When Taryn Stephenson was 13 years old, she had her whole life more or less plotted out: Prince William was going to meet her during his 1998 visit to Vancouver, fall for her immediately and take her back to England for their wedding.
“I was head over heels in love with Prince William and was fairly certain that I was going to be his princess,” Stephenson, now 31, remembers with a laugh.
To make that dream a reality, Stephenson woke up at 4:30 a.m. and skipped school to snag a prime location to watch the then-16-year-old prince arrive at the planetarium.
And while she never spoke with William or shook his hand, she said they did share a moment.

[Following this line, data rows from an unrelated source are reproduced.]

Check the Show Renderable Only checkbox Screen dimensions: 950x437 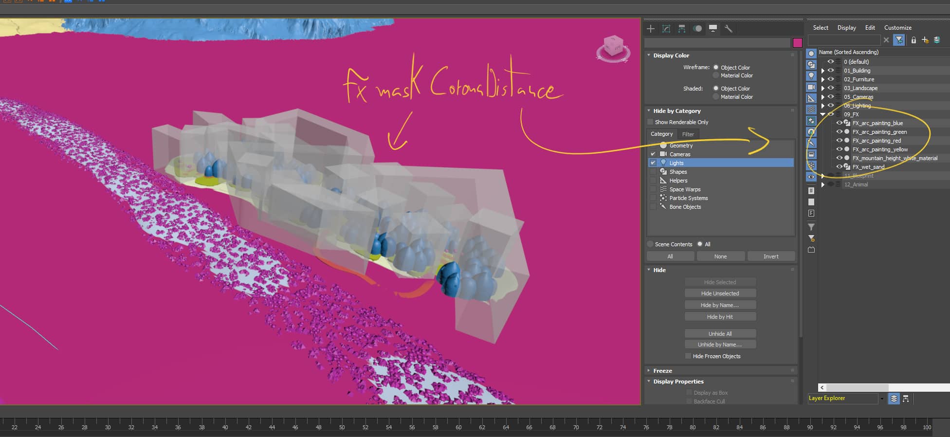pos(650,122)
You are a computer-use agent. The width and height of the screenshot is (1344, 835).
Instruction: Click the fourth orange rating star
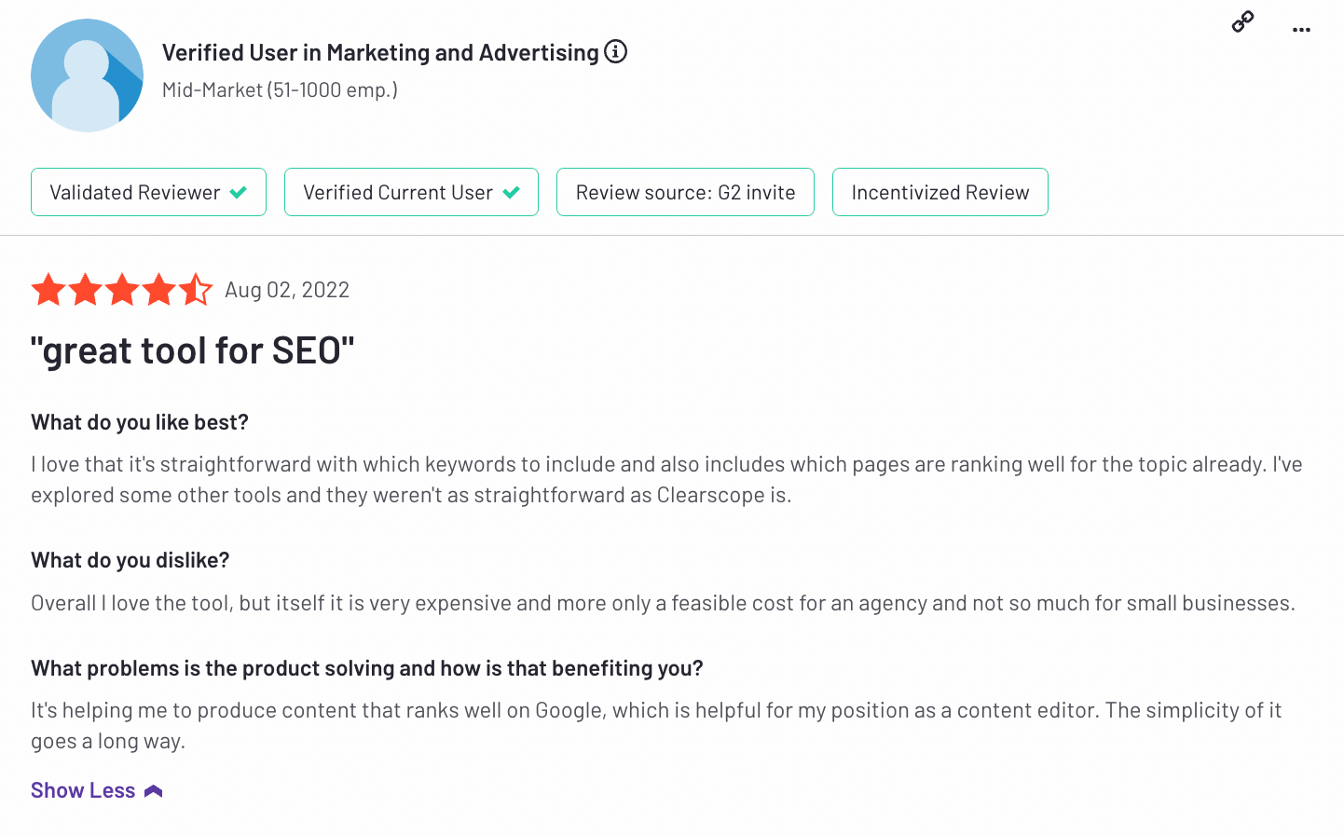tap(159, 290)
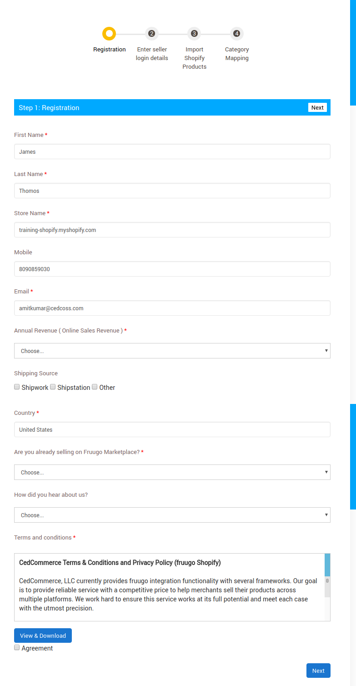
Task: Open step 4 Category Mapping circle
Action: coord(236,34)
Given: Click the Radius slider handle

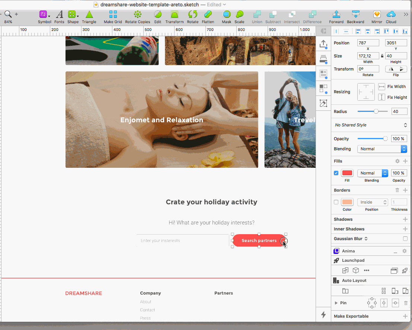Looking at the screenshot, I should (376, 111).
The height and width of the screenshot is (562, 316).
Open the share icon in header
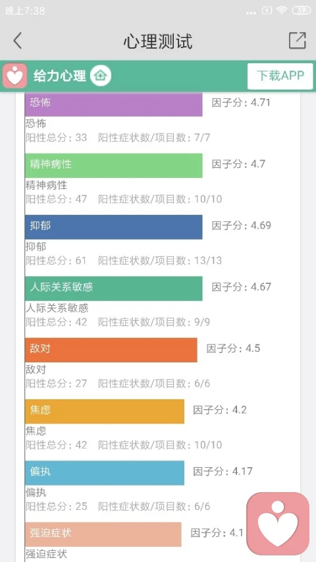click(298, 40)
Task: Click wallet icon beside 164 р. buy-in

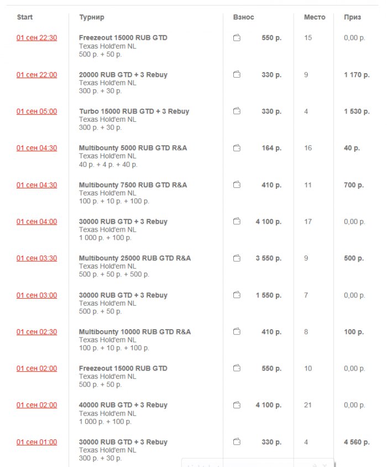Action: click(237, 148)
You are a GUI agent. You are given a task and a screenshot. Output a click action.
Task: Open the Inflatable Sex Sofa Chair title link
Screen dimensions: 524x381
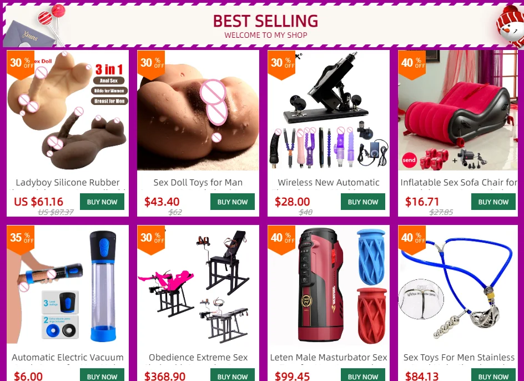pos(459,183)
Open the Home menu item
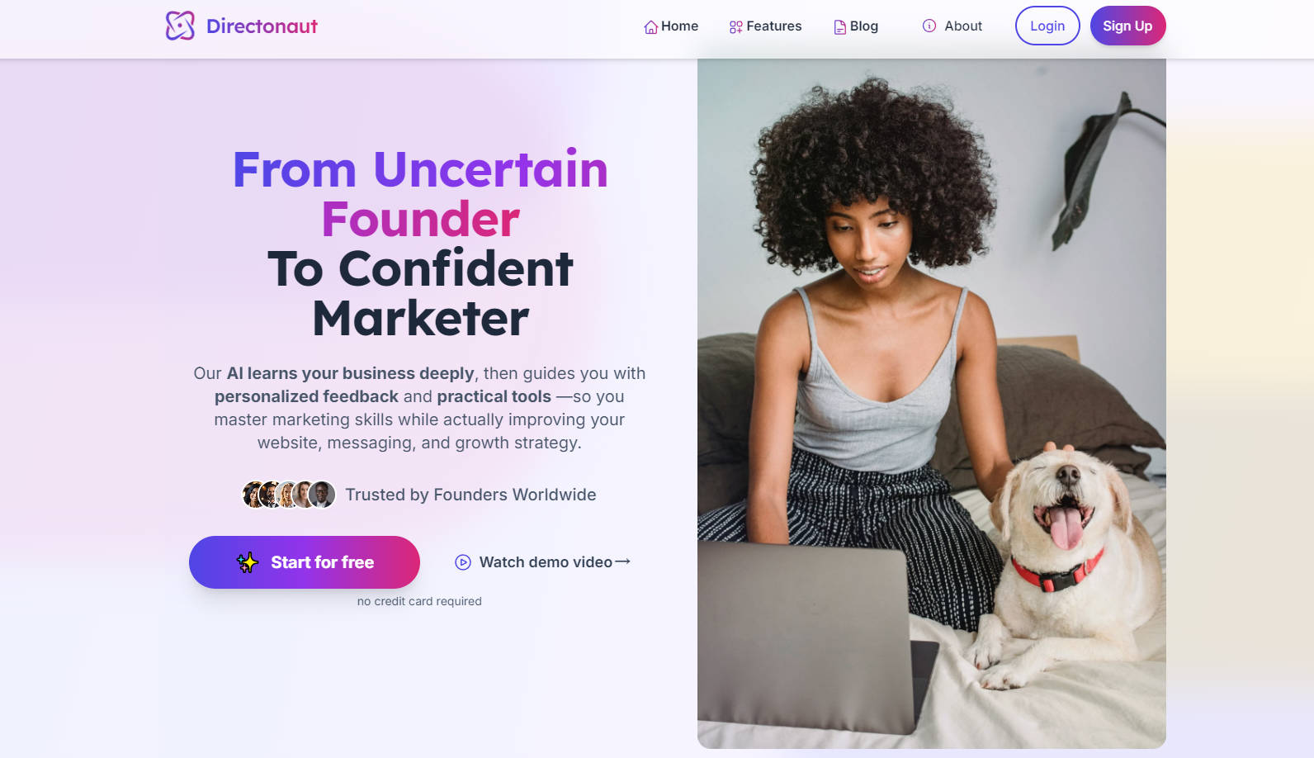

“He got out of the car and he seemed a bit nervous; he kept adjusting his tie. Then he walked by and he stopped and he smiled and he waved at me,” Stephenson said. “I thought, you know what? That’s it. He’s going to go into the planetarium and he’s going to start thinking, how am I going to get ahold of that girl?”
To make sure William could get in touch, Stephenson wrote a letter to Buckingham Palace. She received a cordial response a few weeks later, but it wasn’t from William. Their romance wasn’t meant to be.
Looking back nearly two decades later, Stephenson said that while she’s still an admirer of the Royal Family, the realities of a life in the public eye seem much less appealing.
“Putting your family on display and yourself on display for thousands of people to show up, take photos, want to shake your hand” would be exhausting, she said.
“And then afterwards the whole debrief: what was she wearing, how was her hair, what hat did she have on, did the kids wave, did they high-five or not high-five the prime minister – you know, it’s every single detail.”
Stephenson, a promotions coordinator for Virgin Radio, which shares a parent company with CTV News, believes her teenage crush had as much to do with the royal lifestyle as it did with William himself.
“The idea of being royalty, of living that beautiful, charmed life,” she said.
“I’m not going to lie, I was seriously attracted to him. I thought he was really handsome and super charming, but honestly I think it was that idea [that appealed to me].”
She also had a keen interest in all things British; Stephenson admits that around the same time, she also entertained a secret fantasy of joining the Spice Girls.
But asked whether she would accept a hypothetical royal proposal today, Stephenson said she might have to decline.
“I could not have my life under a microscope like that. There’s a lot of pressure there. And I mean look at me,” she said, gesturing to her shortly cropped hair. “Hey, Prince William, you want to marry a girl who looks like Justin Bieber?”